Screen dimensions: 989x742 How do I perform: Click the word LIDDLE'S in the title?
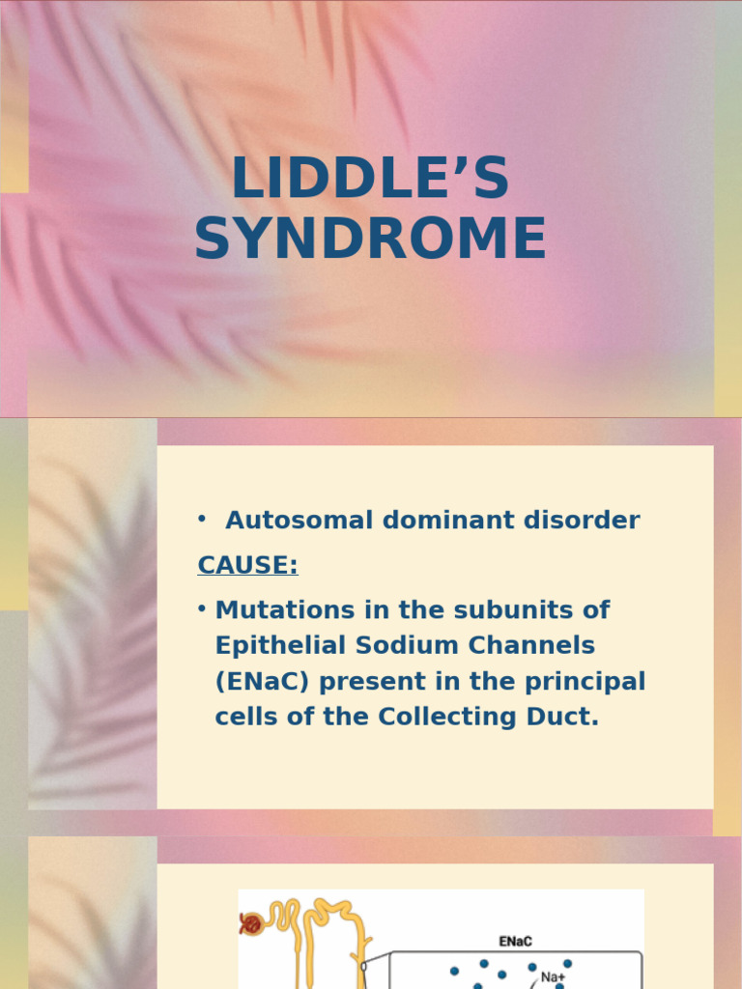click(370, 180)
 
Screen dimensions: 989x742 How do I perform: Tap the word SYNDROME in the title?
click(370, 240)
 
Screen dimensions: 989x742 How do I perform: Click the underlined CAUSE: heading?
click(247, 565)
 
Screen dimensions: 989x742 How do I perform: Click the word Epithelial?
click(273, 645)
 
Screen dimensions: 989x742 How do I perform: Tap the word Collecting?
click(442, 718)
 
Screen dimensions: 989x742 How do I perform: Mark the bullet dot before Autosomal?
click(202, 519)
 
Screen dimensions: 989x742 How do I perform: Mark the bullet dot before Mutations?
click(202, 608)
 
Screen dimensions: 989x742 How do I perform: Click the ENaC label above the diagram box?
click(516, 941)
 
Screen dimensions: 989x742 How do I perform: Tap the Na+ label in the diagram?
click(554, 977)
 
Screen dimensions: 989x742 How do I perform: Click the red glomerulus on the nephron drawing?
click(251, 924)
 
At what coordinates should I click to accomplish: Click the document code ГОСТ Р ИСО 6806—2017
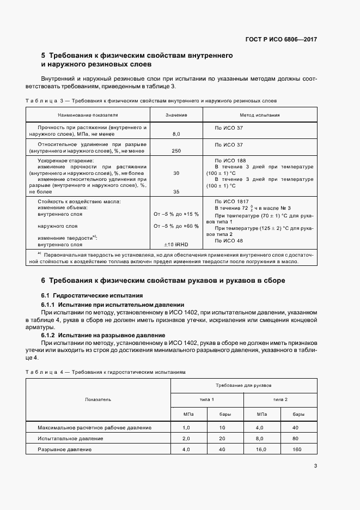point(282,39)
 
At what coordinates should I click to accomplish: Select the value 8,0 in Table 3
point(176,133)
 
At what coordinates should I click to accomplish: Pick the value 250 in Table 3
point(176,150)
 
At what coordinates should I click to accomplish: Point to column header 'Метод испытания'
point(260,116)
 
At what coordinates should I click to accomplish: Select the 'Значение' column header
point(176,116)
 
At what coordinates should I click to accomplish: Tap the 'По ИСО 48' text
point(229,240)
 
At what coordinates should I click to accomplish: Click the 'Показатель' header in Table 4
point(98,399)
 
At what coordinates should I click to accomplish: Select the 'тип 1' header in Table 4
point(206,399)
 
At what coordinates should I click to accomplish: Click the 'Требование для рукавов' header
point(243,385)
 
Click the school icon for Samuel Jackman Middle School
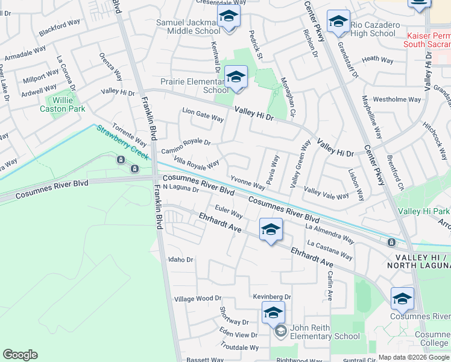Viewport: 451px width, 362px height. tap(229, 17)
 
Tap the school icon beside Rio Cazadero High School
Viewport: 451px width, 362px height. tap(338, 23)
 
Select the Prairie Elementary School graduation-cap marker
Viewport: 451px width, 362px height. tap(236, 78)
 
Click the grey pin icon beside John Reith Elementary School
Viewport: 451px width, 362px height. tap(280, 331)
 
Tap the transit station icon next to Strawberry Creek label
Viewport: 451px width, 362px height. tap(121, 160)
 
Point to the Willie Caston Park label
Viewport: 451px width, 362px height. tap(62, 104)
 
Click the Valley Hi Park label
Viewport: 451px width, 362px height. tap(424, 211)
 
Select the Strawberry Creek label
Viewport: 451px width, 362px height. tap(122, 142)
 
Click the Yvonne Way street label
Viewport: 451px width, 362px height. tap(247, 182)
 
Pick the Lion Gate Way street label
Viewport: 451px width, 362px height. tap(203, 113)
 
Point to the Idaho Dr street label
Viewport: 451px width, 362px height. tap(181, 259)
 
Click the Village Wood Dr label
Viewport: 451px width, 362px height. tap(198, 299)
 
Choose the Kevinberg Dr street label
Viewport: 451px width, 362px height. tap(272, 297)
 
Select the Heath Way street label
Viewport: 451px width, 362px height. tap(378, 59)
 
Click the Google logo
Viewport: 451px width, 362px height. tap(20, 355)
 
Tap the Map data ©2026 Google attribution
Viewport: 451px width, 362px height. tap(414, 357)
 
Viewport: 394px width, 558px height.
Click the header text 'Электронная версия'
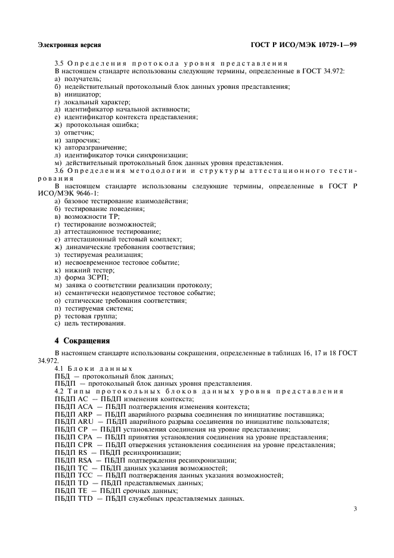tap(69, 45)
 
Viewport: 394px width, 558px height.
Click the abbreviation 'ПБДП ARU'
tap(73, 421)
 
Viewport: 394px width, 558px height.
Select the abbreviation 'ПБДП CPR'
tap(73, 445)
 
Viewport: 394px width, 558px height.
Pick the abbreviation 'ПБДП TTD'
tap(74, 498)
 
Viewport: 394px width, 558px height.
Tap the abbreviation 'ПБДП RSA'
tap(73, 460)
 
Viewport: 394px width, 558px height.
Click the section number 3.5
tap(60, 64)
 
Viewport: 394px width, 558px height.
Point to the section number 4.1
tap(60, 368)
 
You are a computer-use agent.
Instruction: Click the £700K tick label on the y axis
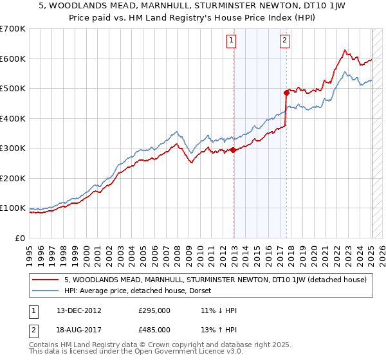pos(13,29)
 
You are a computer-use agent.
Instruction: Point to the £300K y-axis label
pos(13,148)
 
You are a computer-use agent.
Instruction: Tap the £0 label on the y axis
pos(20,238)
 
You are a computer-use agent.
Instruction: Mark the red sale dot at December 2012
pos(234,150)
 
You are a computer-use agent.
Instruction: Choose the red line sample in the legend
pos(45,280)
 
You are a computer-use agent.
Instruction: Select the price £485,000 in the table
pos(154,330)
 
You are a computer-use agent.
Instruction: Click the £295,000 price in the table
pos(154,310)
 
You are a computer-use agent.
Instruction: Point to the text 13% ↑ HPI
pos(219,330)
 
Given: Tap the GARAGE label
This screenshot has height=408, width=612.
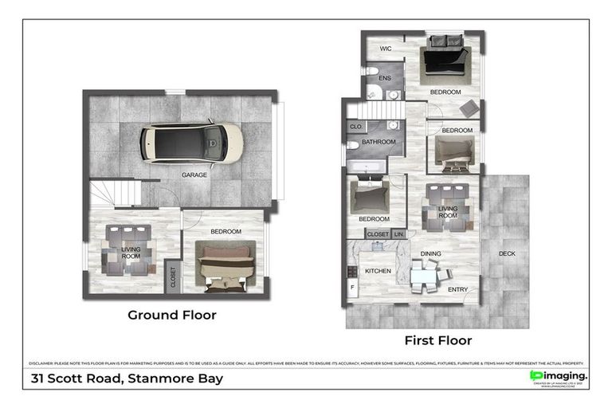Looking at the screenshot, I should click(194, 175).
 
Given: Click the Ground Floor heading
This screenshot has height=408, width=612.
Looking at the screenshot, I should click(172, 315).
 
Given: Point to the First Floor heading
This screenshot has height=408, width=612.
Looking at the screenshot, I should click(437, 340).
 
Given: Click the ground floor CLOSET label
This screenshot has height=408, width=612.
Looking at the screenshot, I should click(172, 276).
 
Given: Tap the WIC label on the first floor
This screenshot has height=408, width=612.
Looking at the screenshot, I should click(386, 49).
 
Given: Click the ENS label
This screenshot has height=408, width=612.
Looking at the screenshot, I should click(384, 79).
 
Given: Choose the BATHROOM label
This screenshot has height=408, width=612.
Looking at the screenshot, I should click(379, 142).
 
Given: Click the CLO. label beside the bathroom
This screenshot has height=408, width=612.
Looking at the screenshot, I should click(356, 127).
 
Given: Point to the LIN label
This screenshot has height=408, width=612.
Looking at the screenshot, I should click(399, 234).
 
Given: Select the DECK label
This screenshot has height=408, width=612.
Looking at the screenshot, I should click(507, 254).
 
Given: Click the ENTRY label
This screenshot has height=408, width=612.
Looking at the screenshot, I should click(458, 289).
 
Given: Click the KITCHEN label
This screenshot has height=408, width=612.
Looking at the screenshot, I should click(378, 271).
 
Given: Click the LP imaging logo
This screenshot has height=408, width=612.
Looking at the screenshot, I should click(559, 376).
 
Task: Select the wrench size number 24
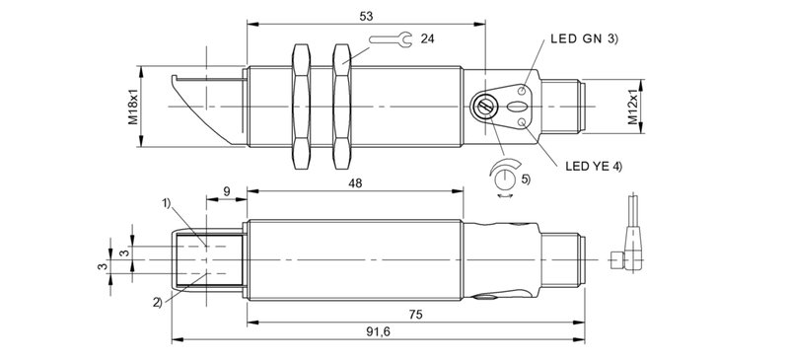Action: point(427,39)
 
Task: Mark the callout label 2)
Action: point(158,301)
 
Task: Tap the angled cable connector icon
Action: point(624,242)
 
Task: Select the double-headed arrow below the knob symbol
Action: point(507,196)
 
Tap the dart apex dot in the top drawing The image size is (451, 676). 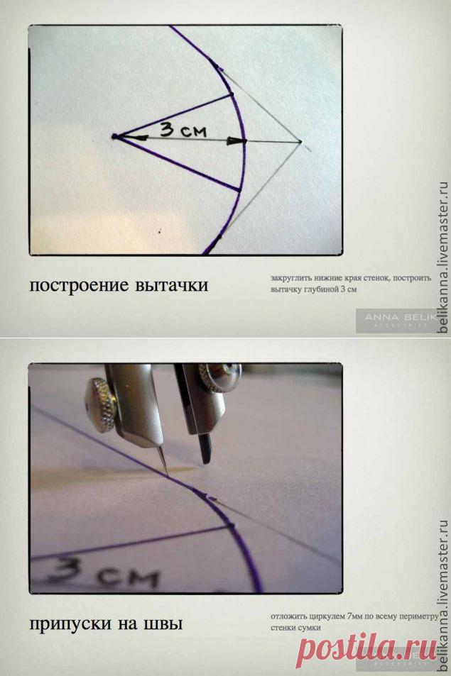point(114,136)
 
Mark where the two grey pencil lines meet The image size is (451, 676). point(300,143)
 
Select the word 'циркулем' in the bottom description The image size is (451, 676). point(322,616)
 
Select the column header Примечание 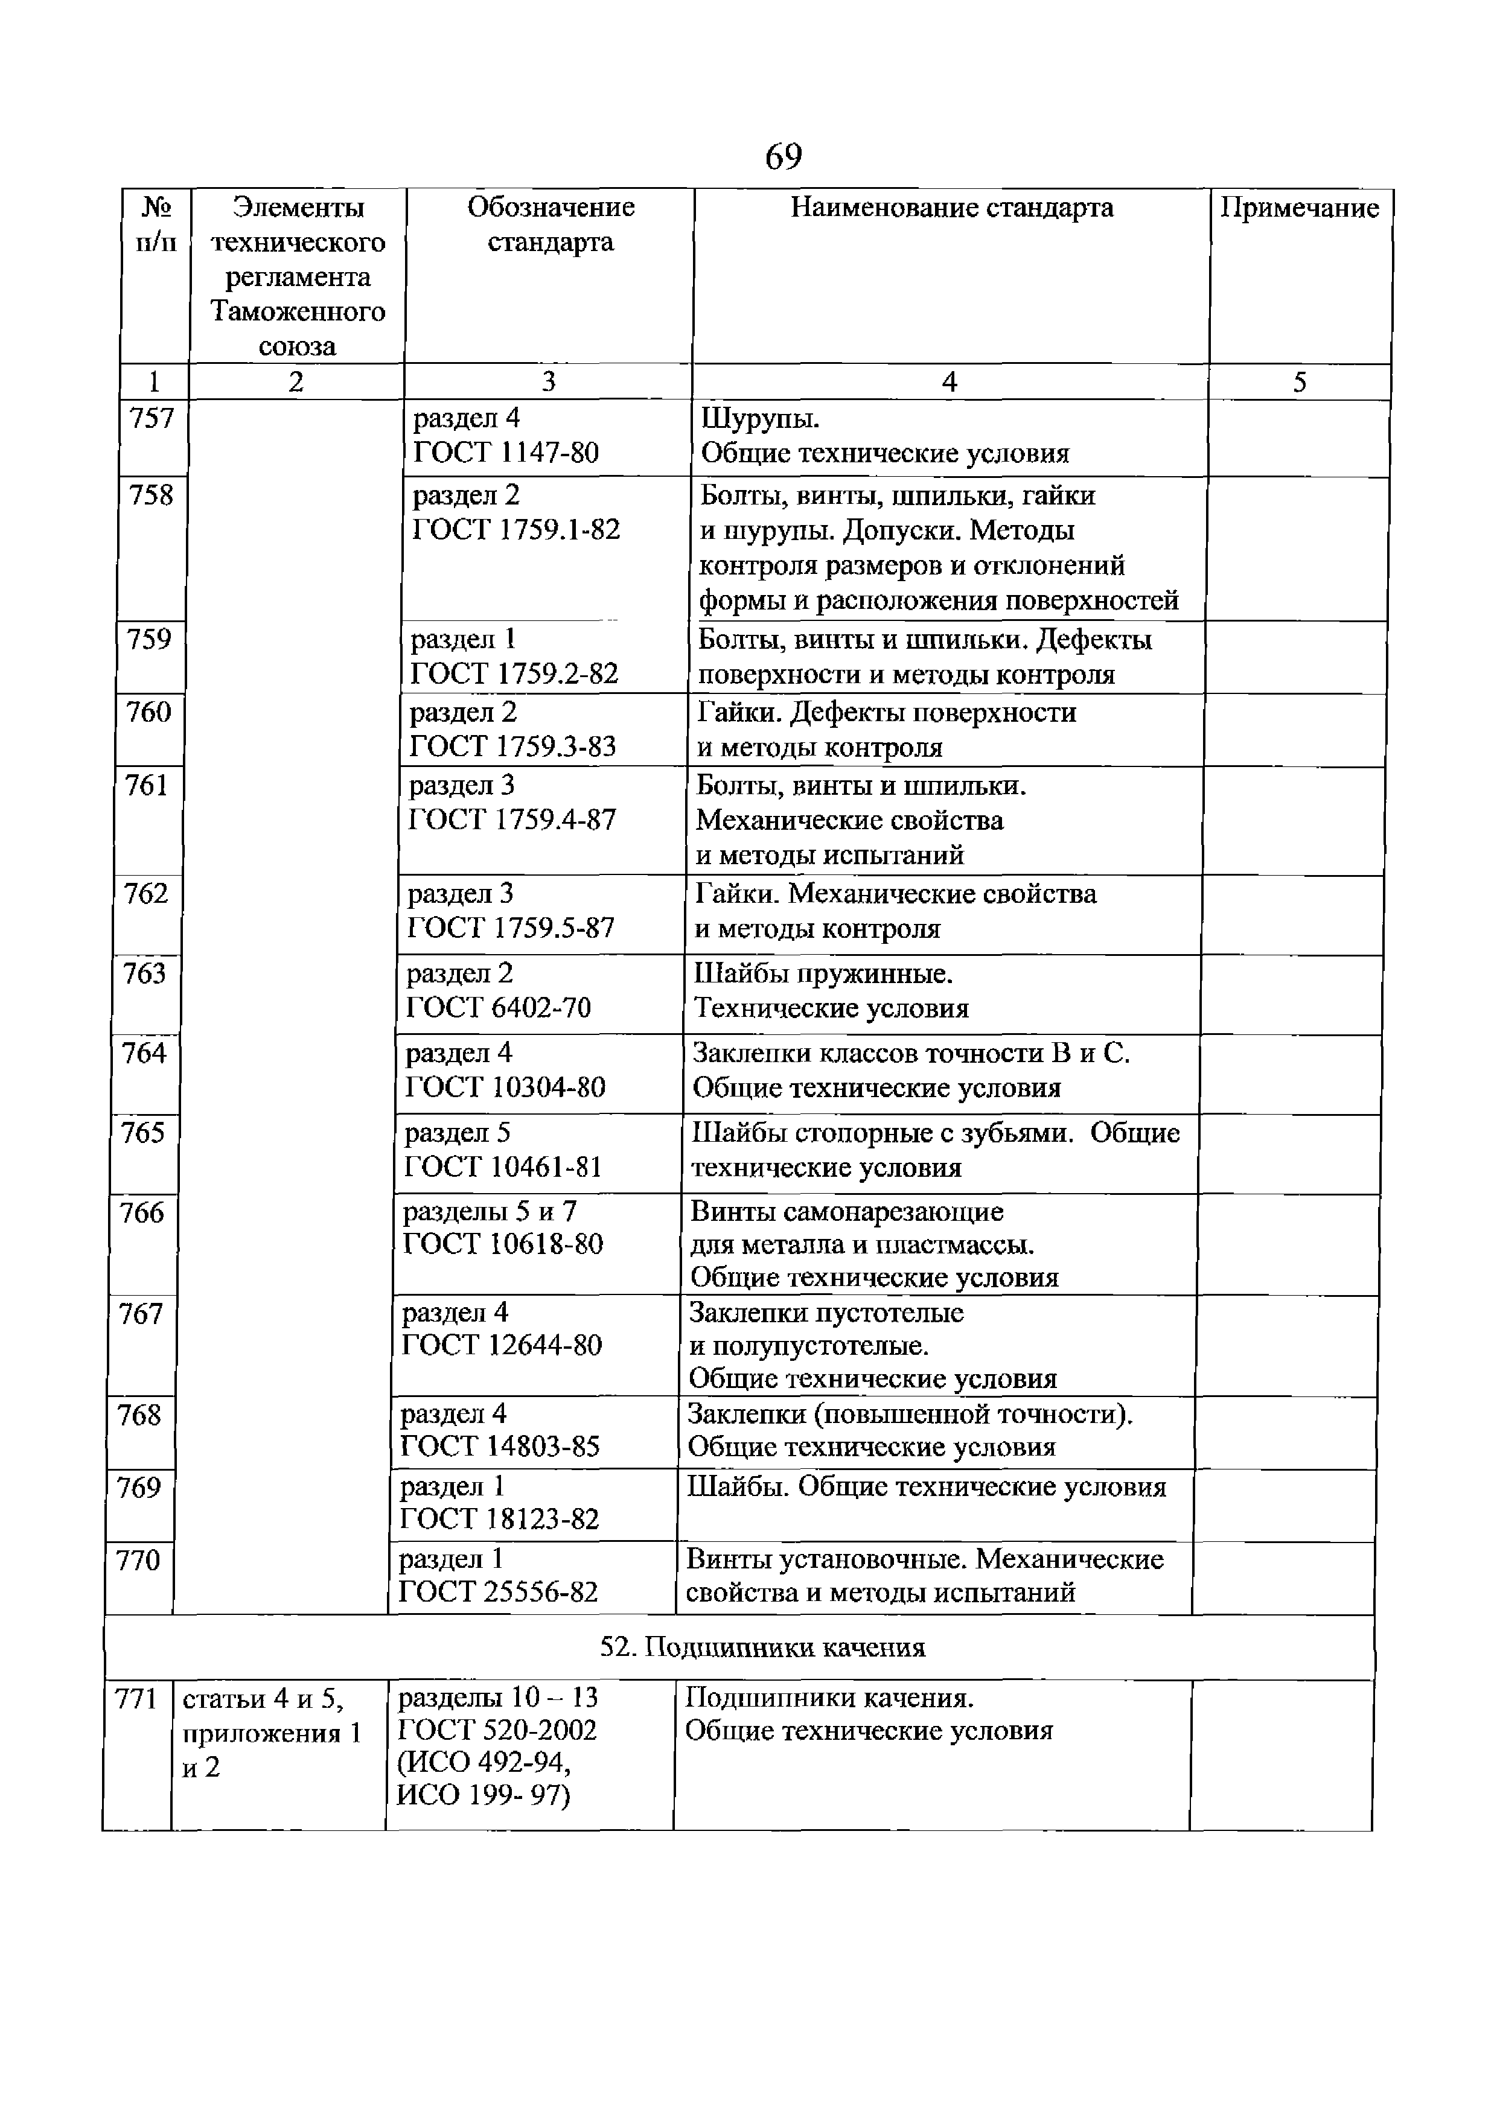coord(1300,208)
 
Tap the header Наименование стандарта coord(952,208)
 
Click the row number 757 coord(152,419)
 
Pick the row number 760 coord(148,712)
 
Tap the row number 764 coord(144,1053)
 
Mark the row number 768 coord(139,1415)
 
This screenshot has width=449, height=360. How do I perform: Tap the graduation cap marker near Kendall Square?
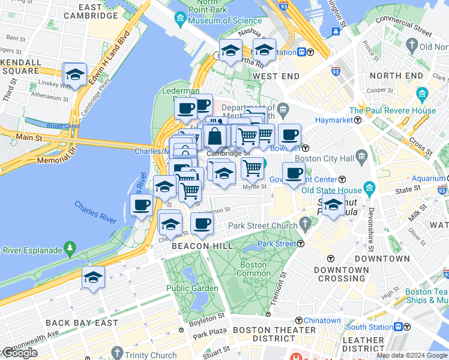(75, 75)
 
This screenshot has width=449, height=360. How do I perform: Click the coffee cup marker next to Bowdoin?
(289, 135)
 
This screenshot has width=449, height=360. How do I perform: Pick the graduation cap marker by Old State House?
(333, 205)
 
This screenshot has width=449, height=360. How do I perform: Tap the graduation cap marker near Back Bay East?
(93, 278)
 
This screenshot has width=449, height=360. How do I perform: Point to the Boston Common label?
(253, 269)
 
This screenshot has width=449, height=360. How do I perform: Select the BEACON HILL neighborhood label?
(198, 246)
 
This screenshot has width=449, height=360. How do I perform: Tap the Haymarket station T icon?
(357, 120)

******

_Exercise description_
Could you write out the records from their first line through the line containing "point(229,240)", both ends included, with the requests kept and every coordinate in the answers increased by 66, leaving the pictures out?

_Written response_
Screen dimensions: 989x742 How do I perform: Click the word LIDDLE'S in the title?
click(436, 246)
 
Screen dimensions: 989x742 How do I perform: Tap the word SYNDROME in the title?
click(436, 306)
 
Screen dimensions: 989x742 How do I perform: Click the underlined CAUSE: heading?
click(313, 631)
 
Screen dimensions: 989x742 How do I perform: Click the word Epithelial?
click(339, 711)
 
Screen dimensions: 989x742 How do I perform: Tap the word Collecting?
click(508, 784)
 
Screen dimensions: 989x742 How do I perform: Mark the bullet dot before Autosomal?
click(268, 585)
 
Screen dimensions: 989x742 How do I perform: Mark the bullet dot before Mutations?
click(268, 674)
 
Screen dimensions: 989x742 How do I perform: Click the ENaC label above the diagram box?
click(582, 1007)
 
Screen dimensions: 989x742 How do I perform: Tap the Na+ label in the diagram?
click(620, 1043)
 
Screen dimensions: 989x742 How do I perform: Click the red glomerulus on the nephron drawing?
click(317, 990)
 
At what coordinates should I click to accomplish: Click the document code ГОСТ Р ИСО 6806—2017
point(348,105)
 
At what coordinates should I click to accomplish: Select the value 8,0 in Table 3
point(242,199)
 
At what coordinates should I click to accomplish: Pick the value 250 in Table 3
point(242,216)
 
At what coordinates should I click to accomplish: Point to column header 'Метод испытания'
point(326,182)
 
At what coordinates should I click to accomplish: Select the 'Значение' column header
point(242,182)
 
At what coordinates should I click to accomplish: Tap the 'По ИСО 48' text
point(295,306)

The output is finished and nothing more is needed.